Published December 27, 2012
Oil prices eased in choppy trading on Thursday, buffeted by unresolved U.S. budget talks and the possibility that looming tax increases and spending cuts could push the top oil-consuming economy into recession.
Crude futures briefly turned higher, then seesawed, in post-settlement trading as U.S. equities cut losses on news that the U.S. House of Representatives will hold a work session on Sunday in an effort to get a budget deal.
Oil and U.S. equities prices had previously come under pressure from comments by Senate Majority Leader Harry Reid criticizing Republicans in Congress for refusing to go along with any tax increases as part of a U.S. "fiscal cliff" remedy.
"It looks like that is where we're headed," Reid, a Democrat, said of the likelihood of the U.S. economy going over the fiscal cliff of tax increases and spending cuts starting in January.
Brent and U.S. crude remained on track to post their third consecutive weekly gains.
While Brent closed in on a full-year increase of around 3 percent, U.S. crude was on track to post a 2012 decline of nearly 8 percent as accelerated domestic crude oil production and tepid demand kept prices in check.
Brent February crude fell 27 cents to settle at $110.80 a barrel, having reached $111.33.
Brent fell to $110.10 in the session, encountering support above the 200-day moving average of $110.01.
U.S. February crude dipped 11 cents to settle at $90.87 a barrel.
U.S. crude dropped to $90.05 intraday before recovering to settle back above the 100-day moving average of $90.66. Thursday's session peak of $91.44 was the highest price for front-month crude since Oct. 19.
Total Brent and U.S. crude trading volumes were around 40 percent below their 30-day averages as the holidays kept turnover thinned.
U.S. January heating oil and RBOB gasoline futures settled higher, also after choppy trading, as the contracts approach expiration on Monday.

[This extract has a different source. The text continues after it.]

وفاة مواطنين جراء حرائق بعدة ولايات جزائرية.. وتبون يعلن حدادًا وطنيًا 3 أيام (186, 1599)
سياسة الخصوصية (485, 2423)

Brokers said few investors wished to make large bets on the direction of oil prices until the U.S. budget talks were resolved, or during a holiday period characterized by low trading volumes.
"We continue to find it difficult to have a directional position in a low-volume environment in front of the fiscal cliff uncertainty," said Olivier Jacob, an energy market consultant at Petromatrix in Zug, Switzerland.
In a report, Bank of America-Merrill Lynch analysts said of a possible U.S. budget deal: "While markets have vacillated between optimism and pessimism over the prospects for a compromise, we expect a deal only at the last minute, with lots of decisions delayed into the New Year and austerity of roughly 2 percent of GDP."
Investors reacted to mixed economic data from the United States on Thursday.
U.S. consumer confidence fell more than expected in December, dropping to a four-month low, as the fiscal uncertainty pushed back against recent optimism about the economy.
Other data showed the number of Americans filing new jobless benefit claims fell last week to nearly the lowest level in 4-1/2 years, while new home sales last month hit their highest since April 2010.
Oil rose in early trading as Japanese stocks hit an 18-month high after the country's new prime minister said beating deflation and weakening the yen were his top priorities.
Japan's government will pursue bold monetary policy, flexible fiscal policy and a growth strategy to encourage private investment, Prime Minister Shinzo Abe said.
Concerns about potential supply disruptions in the Middle East remained supportive to oil prices and were reinforced after United Arab Emirates security forces arrested a cell of UAE and Saudi Arabian citizens that the UAE said was planning attacks in both countries and other states.
Also supporting prices were expectations that U.S. crude stockpiles decreased last week as refiners used up existing inventories for year-end tax advantages.
Crude stocks were expected to be down by 1.9 million barrels in the week to Dec. 21, a Reuters poll of analysts showed.
Inventory data from the American Petroleum Institute will be released on Thursday, while the U.S. Energy Information Administration's report will arrive on Friday. Both reports are delayed because of the Christmas holiday.